Protokoll der Sitzung vom 11.11.2005

Das haben wir auch unter der alten Landesregierung zumindest für uns selber in Bezug auf die Holzwirtschaft gemacht, und zwar bewusst. Es ist der richtige Weg, wenn wir selber die sozialen Standards vorgeben, nach denen wir einkaufen wollen. Nur so bekommen wir das Problem langfristig und in allen Bereichen, nicht nur beim Zucker, gelöst.

(Beifall bei SSW und BÜNDNIS 90/DIE GRÜNEN)

Danke, Kollege Harms. - Weitere Wortmeldungen liegen uns nicht vor. Ich schließe damit die Beratung.

Es ist beantragt worden, den mündlichen Bericht der Landesregierung in den Umwelt- und Agrarausschuss zur abschließenden Beratung zu überweisen. Wer so beschließen will, den bitte ich um das Handzeichen. - Gegenprobe! - Stimmenthaltungen? - Damit ist das so beschlossen.

Ich rufe den Tagesordnungspunkt 28 auf:

EU-Strukturförderung

Antrag der Fraktion der FDP Drucksache 16/318

Wird das Wort zur Begründung gewünscht? - Das ist nicht der Fall.

Mit dem Antrag wird ein Bericht in dieser Tagung erbeten. Ich darf Sie zunächst bitten, darüber abzustimmen ob dieser Bericht in dieser Tagung gehört werden soll. Ich bitte Sie um das Handzeichen. - Gegenprobe! - Enthaltungen? - Damit wird der Bericht in dieser Tagung erbeten.

Ich erteile damit das Wort für die Landesregierung dem Minister für Wissenschaft, Wirtschaft und Verkehr, Herrn Dietrich Austermann, und bitte ihn um den Bericht.

Frau Präsidentin! Meine Damen und Herren! Der Antrag der FDP-Fraktion konzentriert sich auf ein für

(Minister Dietrich Austermann)

weite Teile des Landes wichtiges Thema, das Thema Strukturhilfen für strukturschwache Gebiete. Es ist richtig, dass wir über diese Frage diskutieren, weil sie von existenzieller Bedeutung für die Westküste ist, für den nördlichen Landesteil, aber auch für wesentliche Teile der Ostküste bis zur Stadt Lübeck herunter.

Anforderungen:
**a)** An welchen Ausschuss wird laut Sitzungsprotokoll der mündliche Bericht der Landesregierung überwiesen?
**b)** Setzen Sie das Sitzungsprotokoll im Anschluss an den letzten Satz mit einigen weiteren Sätzen der Ministerrede fort.

Bereitgestelltes Material:
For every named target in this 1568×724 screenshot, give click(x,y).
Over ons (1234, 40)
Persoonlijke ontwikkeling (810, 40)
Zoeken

Ergebnisse:
**a)** An den Umwelt- und Agrarausschuss zur abschließenden Beratung.

**b)**
Die Situation ist allerdings nicht so, dass man heute feststellen könnte, es sei alles entschieden und wir könnten daraus unsere Konsequenzen ziehen. Das hängt damit zusammen, dass man heute noch nicht genau sagen kann, welche Entscheidung auf EUEbene getroffen wird. Die EU hat sich mehrfach mit dem Thema befasst, wie die Finanzausstattung der Strukturpolitik von 2007 bis 2013 in der finanziellen Vorausschau ablaufen soll. Die Kommission hat dazu den Vorschlag gemacht, 340 Millionen € im Rahmen des Europäischen Sozialfonds und im Rahmen des Europäischen Fonds für regionale Entwicklung einzustellen. Aus beiden Fonds werden Programme des Landes gespeist. Der Kompromissvorschlag der Luxemburger Ratspräsidentschaft vom Juni ging davon aus, dass der ursprüngliche Betrag auf 306 Millionen € herabgesetzt wird.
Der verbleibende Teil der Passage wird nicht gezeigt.